• **WHAT NEEDS TO BE DONE**
Copy each entry below exactly. No images.

*****

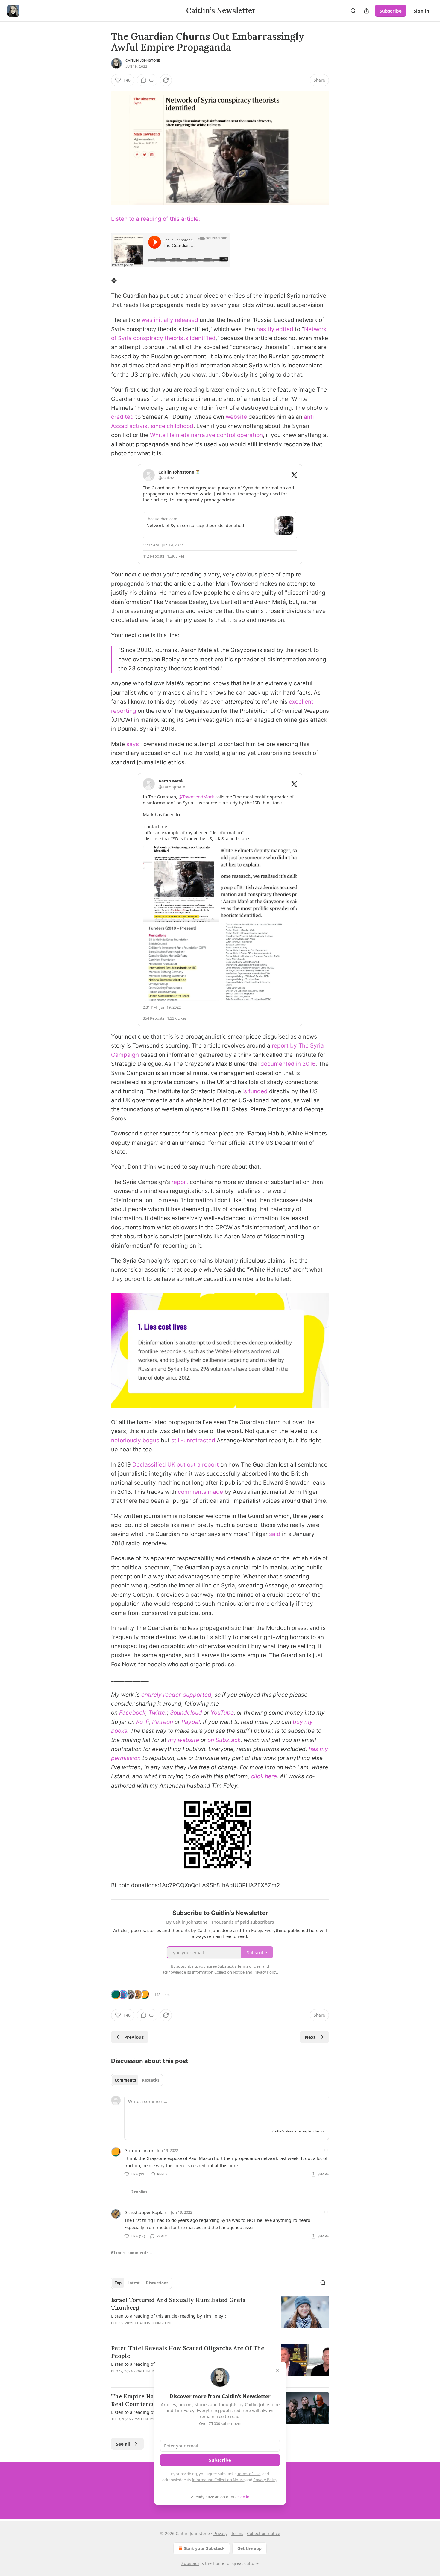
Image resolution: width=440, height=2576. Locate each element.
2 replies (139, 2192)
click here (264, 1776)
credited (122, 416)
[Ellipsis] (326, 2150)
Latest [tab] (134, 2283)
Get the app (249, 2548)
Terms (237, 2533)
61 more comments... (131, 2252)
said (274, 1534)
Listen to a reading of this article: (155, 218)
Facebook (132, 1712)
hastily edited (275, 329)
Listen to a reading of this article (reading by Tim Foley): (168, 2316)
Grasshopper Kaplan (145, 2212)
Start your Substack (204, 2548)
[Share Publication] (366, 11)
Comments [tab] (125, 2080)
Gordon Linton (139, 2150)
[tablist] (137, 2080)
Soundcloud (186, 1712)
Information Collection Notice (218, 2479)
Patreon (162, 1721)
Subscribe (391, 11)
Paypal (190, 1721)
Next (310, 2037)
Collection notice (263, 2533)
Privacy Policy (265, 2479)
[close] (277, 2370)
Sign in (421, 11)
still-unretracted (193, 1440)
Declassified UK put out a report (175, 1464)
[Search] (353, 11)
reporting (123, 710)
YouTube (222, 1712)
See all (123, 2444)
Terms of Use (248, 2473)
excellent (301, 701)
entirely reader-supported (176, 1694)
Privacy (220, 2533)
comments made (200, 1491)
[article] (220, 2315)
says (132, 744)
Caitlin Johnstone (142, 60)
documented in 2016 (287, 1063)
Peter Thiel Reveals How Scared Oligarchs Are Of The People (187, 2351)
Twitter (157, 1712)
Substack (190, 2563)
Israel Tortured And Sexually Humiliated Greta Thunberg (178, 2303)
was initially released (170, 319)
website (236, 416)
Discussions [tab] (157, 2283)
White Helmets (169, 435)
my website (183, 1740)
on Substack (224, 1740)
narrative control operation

*****

• **ANSWER SECTION**
Image resolution: width=440, height=2576. Locate each element.
2 replies (139, 2192)
click here (264, 1776)
credited (122, 416)
[Ellipsis] (326, 2150)
Latest [tab] (134, 2283)
Get the app (249, 2548)
Terms (237, 2533)
61 more comments... (131, 2252)
said (274, 1534)
Listen to a reading of this article: (155, 218)
Facebook (132, 1712)
hastily edited (275, 329)
Listen to a reading of this article (reading by Tim Foley): (168, 2316)
Grasshopper Kaplan (145, 2212)
Start your Substack (204, 2548)
[Share Publication] (366, 11)
Comments [tab] (125, 2080)
Gordon Linton (139, 2150)
[tablist] (137, 2080)
Soundcloud (186, 1712)
Information Collection Notice (218, 2479)
Patreon (162, 1721)
Subscribe (391, 11)
Paypal (190, 1721)
Next (310, 2037)
Collection notice (263, 2533)
Privacy Policy (265, 2479)
[close] (277, 2370)
Sign in (421, 11)
still-unretracted (193, 1440)
Declassified UK put out a report (175, 1464)
[Search] (353, 11)
reporting (123, 710)
YouTube (222, 1712)
See all (123, 2444)
Terms of Use (248, 2473)
excellent (301, 701)
entirely reader-supported (176, 1694)
Privacy (220, 2533)
comments made (200, 1491)
[article] (220, 2315)
says (132, 744)
Caitlin Johnstone (142, 60)
documented in 2016 (287, 1063)
Peter Thiel Reveals How Scared Oligarchs Are Of The People (187, 2351)
Twitter (157, 1712)
Substack (190, 2563)
Israel Tortured And Sexually Humiliated Greta Thunberg (178, 2303)
was initially released (170, 319)
website (236, 416)
Discussions [tab] (157, 2283)
White Helmets (169, 435)
my website (183, 1740)
on Substack (224, 1740)
narrative control operation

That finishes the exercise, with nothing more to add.